◆ Study text:
--- START ---

Who are we missing? Underrepresentation of data sources used for pharmacoepidemiology research in the United States

Pharmacoepidemiol Drug Saf. 2020 Nov;29(11):1494-1498. doi: 10.1002/pds.5087. Epub 2020 Aug 20.


Purpose: Research using healthcare databases often includes patients frequently excluded from clinical trials; yet it is not known whether commonly used data represents the overall population or specific sub-populations of interest. We aimed to examine population representativeness from data sources in recent research studies in the United States (US).

Methods: We identified data sources from abstracts accepted to the 34th International Conference on Pharmacoepidemiology & Therapeutic Risk Management. The final sample included research studies using ≥1 data source from the US. We classified data sources broadly as claims, linkage, electronic health records (EHR), survey, distributed data network, and other. Studies using claims and EHRs were further classified into more specific categories, including special populations of interest (eg, children).

--- END ---

Collected data entries:
--- START ---

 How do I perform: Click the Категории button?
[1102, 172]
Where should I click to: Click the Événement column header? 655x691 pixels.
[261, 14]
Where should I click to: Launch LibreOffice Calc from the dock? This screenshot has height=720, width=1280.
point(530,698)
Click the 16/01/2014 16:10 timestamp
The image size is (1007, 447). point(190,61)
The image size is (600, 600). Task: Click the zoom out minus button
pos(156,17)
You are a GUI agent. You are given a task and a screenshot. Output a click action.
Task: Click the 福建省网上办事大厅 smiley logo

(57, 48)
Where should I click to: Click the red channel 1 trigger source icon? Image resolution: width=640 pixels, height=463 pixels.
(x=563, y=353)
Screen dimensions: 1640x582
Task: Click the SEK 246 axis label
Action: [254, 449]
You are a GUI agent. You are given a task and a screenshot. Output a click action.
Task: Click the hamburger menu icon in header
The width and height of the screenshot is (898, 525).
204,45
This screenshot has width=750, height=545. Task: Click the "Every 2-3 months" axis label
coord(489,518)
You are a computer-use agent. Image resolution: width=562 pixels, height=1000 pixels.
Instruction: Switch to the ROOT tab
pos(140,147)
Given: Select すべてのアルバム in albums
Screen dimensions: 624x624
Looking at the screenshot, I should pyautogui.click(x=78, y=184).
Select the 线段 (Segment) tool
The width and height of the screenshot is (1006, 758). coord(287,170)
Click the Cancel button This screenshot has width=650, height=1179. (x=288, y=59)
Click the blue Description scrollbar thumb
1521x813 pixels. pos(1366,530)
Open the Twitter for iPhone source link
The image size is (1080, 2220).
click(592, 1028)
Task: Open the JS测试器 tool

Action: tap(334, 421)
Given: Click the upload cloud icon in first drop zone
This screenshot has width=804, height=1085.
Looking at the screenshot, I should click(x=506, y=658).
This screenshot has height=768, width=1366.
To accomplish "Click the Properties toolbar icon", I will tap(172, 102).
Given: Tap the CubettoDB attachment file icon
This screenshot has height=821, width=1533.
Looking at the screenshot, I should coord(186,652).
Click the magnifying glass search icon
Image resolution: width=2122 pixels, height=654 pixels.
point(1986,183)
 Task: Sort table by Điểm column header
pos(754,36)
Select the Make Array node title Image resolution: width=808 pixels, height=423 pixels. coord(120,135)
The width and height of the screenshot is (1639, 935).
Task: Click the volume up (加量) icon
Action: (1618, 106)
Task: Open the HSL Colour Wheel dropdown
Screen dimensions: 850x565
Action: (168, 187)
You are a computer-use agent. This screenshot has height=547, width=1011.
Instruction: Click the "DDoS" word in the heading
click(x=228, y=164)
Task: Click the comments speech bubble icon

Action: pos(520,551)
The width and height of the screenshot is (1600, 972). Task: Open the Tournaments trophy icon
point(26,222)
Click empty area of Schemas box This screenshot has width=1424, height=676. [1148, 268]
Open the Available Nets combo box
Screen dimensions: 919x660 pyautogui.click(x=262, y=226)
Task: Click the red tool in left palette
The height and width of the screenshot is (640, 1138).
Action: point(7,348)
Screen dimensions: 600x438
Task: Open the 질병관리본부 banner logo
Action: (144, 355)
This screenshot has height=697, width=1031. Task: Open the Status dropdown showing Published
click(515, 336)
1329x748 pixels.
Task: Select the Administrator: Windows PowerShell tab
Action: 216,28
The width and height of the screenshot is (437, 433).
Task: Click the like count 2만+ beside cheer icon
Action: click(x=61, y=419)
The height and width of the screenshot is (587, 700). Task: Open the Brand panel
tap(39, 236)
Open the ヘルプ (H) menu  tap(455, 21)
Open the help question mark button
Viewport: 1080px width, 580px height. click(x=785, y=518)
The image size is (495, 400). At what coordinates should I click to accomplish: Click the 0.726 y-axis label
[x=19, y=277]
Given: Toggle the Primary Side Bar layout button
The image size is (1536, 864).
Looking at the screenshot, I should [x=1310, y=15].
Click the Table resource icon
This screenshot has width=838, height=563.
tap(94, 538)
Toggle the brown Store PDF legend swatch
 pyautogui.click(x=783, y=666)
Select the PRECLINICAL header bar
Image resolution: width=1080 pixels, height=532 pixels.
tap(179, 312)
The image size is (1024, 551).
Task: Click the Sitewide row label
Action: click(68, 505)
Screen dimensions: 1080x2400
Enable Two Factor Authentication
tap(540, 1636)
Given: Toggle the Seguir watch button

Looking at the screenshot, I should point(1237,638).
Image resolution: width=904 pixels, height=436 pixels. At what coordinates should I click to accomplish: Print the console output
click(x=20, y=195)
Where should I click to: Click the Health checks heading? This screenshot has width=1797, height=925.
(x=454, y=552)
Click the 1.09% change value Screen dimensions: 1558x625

--- END ---

◆ Assignment A:
Repeat word for word the part of the pharmacoepidemiology abstract from "Who are we missing?" up to and including "United States (US).".
◆ Assignment B:
Write what comes next in the pharmacoepidemiology abstract, starting after its last sentence.

◆ Task result A:
Who are we missing? Underrepresentation of data sources used for pharmacoepidemiology research in the United States

Pharmacoepidemiol Drug Saf. 2020 Nov;29(11):1494-1498. doi: 10.1002/pds.5087. Epub 2020 Aug 20.


Purpose: Research using healthcare databases often includes patients frequently excluded from clinical trials; yet it is not known whether commonly used data represents the overall population or specific sub-populations of interest. We aimed to examine population representativeness from data sources in recent research studies in the United States (US).

◆ Task result B:
Results: We identified 356 abstracts. The majority used claims data (n = 201, 56.5%), followed by data linkages (n = 46, 12.9%), and EHR data (n = 39, 11.0%). Among EHR studies, most (n = 16, 41.0%) came from network data sources (eg, Kaiser Permanente). Almost half (49.4%) of claims-based studies used commercial claims data sources, followed by Medicare (22.1%), Medicaid (11.3%), and Medicare Supplemental (6.1%). Only 15% of studies included children in the study population (n = 53), with 8% focused on a pediatric topic (n = 27).

Conclusions: We find that certain populations in the US are under-represented in pharmacoepidemiology, particularly Medicaid enrollees and children. Researchers should strive to utilize data sources that may be more representative of the US population, particularly vulnerable populations.

Keywords: claims; data sources; electronic health record; pharmacoepidemiology; representativeness.